● **YOUR ASSIGNMENT**
Precisely the lines from the one with "返回 (22, 1764)" through the end of the data, both included, must make up the response, each restated word for word.

____

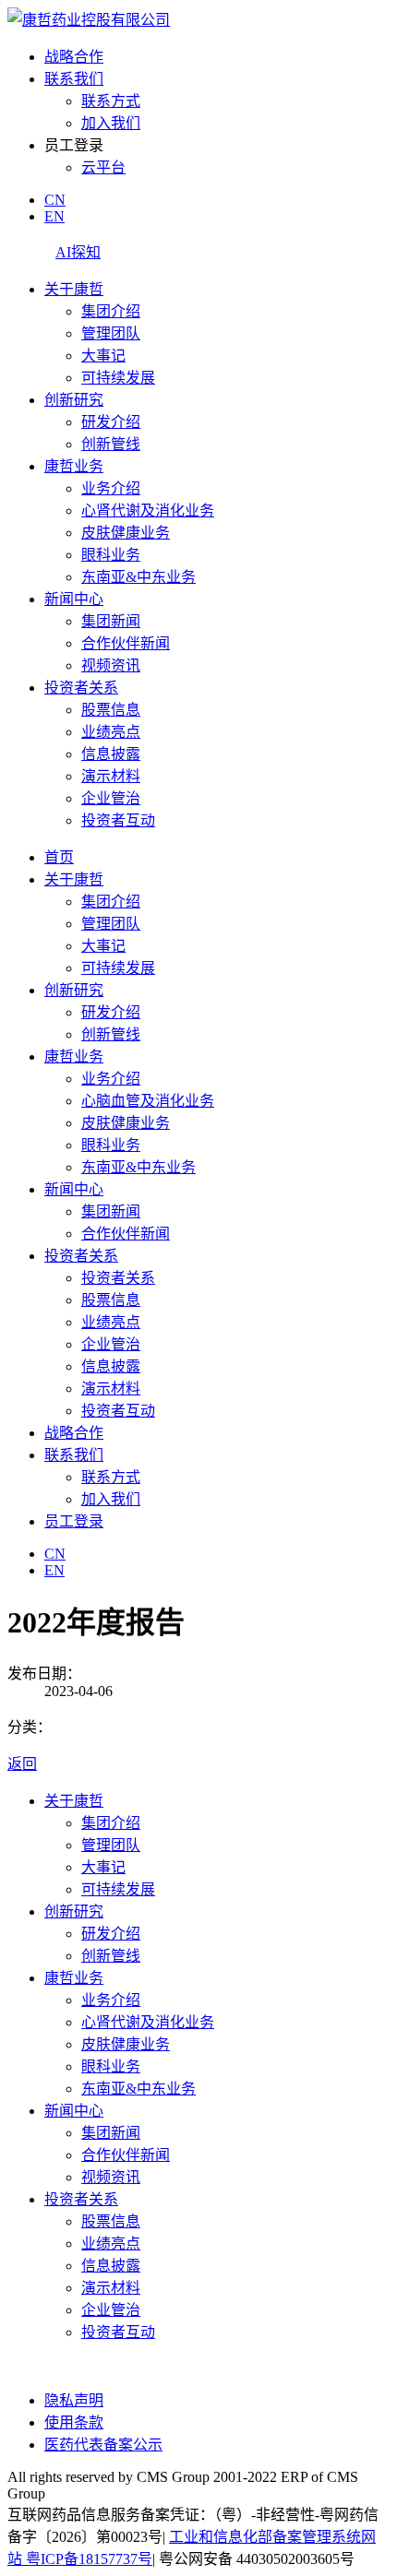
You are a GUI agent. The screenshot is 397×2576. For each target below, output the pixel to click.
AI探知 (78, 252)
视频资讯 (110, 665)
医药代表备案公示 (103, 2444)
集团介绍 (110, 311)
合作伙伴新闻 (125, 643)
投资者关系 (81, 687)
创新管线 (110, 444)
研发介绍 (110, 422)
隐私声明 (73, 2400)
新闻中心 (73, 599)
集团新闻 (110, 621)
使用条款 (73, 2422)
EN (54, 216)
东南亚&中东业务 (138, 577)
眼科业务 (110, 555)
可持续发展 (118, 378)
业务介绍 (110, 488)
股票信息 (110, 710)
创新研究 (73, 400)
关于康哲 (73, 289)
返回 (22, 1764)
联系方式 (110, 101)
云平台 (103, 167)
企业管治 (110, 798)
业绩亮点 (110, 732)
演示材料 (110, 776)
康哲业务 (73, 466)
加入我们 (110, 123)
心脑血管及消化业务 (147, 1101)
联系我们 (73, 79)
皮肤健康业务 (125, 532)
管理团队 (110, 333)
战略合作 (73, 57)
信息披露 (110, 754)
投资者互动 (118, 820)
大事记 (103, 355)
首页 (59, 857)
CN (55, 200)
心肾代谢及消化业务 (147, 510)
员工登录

____

● **RESULT OF THE EXERCISE**
返回 (22, 1764)
联系方式 (110, 101)
云平台 (103, 167)
企业管治 (110, 798)
业绩亮点 (110, 732)
演示材料 (110, 776)
康哲业务 (73, 466)
加入我们 (110, 123)
心脑血管及消化业务 (147, 1101)
联系我们 (73, 79)
皮肤健康业务 (125, 532)
管理团队 (110, 333)
战略合作 (73, 57)
信息披露 (110, 754)
投资者互动 (118, 820)
大事记 (103, 355)
首页 (59, 857)
CN (55, 200)
心肾代谢及消化业务 (147, 510)
员工登录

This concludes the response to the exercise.